From toys to books, a variety of gifts can be given at Chanukah. Within that broad spectrum, some Northeast Ohio families choose to give a gift that supports Israel.

There are many ways to do so, including several with ties to Greater Cleveland.

Cari M. Immerman, American Friends of Magen David Adom’s Beachwood-based director for Ohio, Kentucky, Michigan and western Pennsylvania, said that during operation “Pillar of Defense,” Magen David Adom responded to thousands of calls and treated more than 400 Israelis injured in the rocket attacks as well as the terrorist bus bombing in Tel Aviv, including several critical cases in which their intervention was instrumental in saving lives.

Immerman explained that MDA is Israel’s national ambulance and blood services agency and its affiliate to the International Red Cross. In that capacity, it supplies 97 percent of Israel’s blood supply and 100 percent for the Israel Defense Forces.

However, MDA’s work isn’t government-funded and thus relies on charitable gifts – like those given at Chanukah, Rosh Hashanah and other simchas – to fund its mission, Immerman said.

“I’ve had people (give a gift through AFMDA) not only for Chanukah but also at other times of the year. They feel good about making the donation, and they get great pleasure out of supporting Israel,” she said. “When you make a gift to Magen David Adom, you’re helping fulfill their mission to save lives in Israel. It’s truly a gift with impact for your friends and loved ones and for the citizens and soldiers MDA serves.”

Another way to support Israel is through purchase of Israel Bonds, which is “an investment and not a charitable contribution,” said Thomas A. Lockshin, executive director for Israel Bonds in Ohio and Kentucky.

“When you buy an Israel Bond, you’re lending the government of Israel your money and they’re promising to pay back your principal along with interest,” he said. “We believe it’s the most direct way to support Israel because you write your check directly to the state of Israel. It’s used to help every aspect of Israel’s economy.”

The money sent to Israel via the purchase of Israel Bonds goes into its treasury, and the government distributes it according to where it feels funds are most needed.

“Foreign debt held in Israel Bonds is a valuable service to Israel,” Lockshin said. “For the purchaser, it is a means of acquiring an excellent investment and expressing unity with Israel.

“We have many clients that purchase Israel Bonds as gifts for children and grandchildren,” he said. “They want to give something of substance to their loved ones, and at the same time, support Israel. … Investing in Israel Bonds gives families a personal, meaningful and sustaining relationship with Israel and the Jewish future.”

Yet another way to support Israel is through a donation to the Jewish National Fund, said Debbie Rothschild, Northern Ohio regional office director.

“Our sole mission is to support Israel, its people and its land,” she said. “Whether through planting trees, building new communities, security roads or water resources, there are a number of ways that JNF is making a difference with the people and land of Israel.”

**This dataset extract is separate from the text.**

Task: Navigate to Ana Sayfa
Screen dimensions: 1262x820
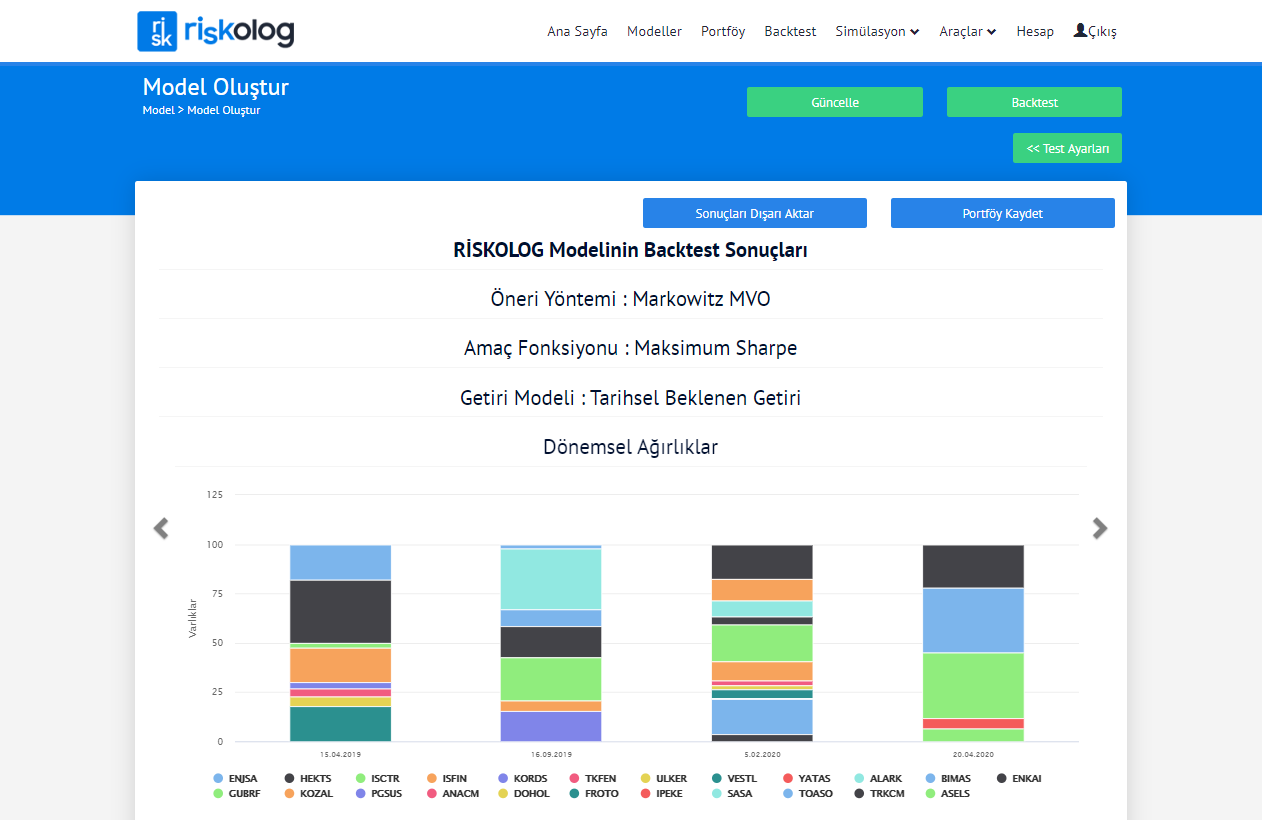Action: coord(577,32)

Recent examples of the difference JNF has made include initiatives carried out during operation “Pillar of Defense,” Rothschild said.

“JNF stood up in a tremendous way and opened our Sderot indoor playground – which is also a fortified bomb shelter – to thousands of people and housed them in a safe and fun environment,” she said. “We also took hundreds of kids and families to different parks and destinations around Israel to give them a respite from the stress and exhaustion they experienced due to the threat to their well being.”

Simply stated, “a gift to JNF is a gift to Israel,” Rothschild said.

“A gift to JNF is much more than planting trees in Israel, which is needless to say a beautiful thing, but JNF is an organization that comes to the plate when needed,” she said. “People can be very proud of their support of JNF. … Not only does it set an example of giving for children during Chanukah, but there’s also the legacy of giving (parents) create with generations of giving.”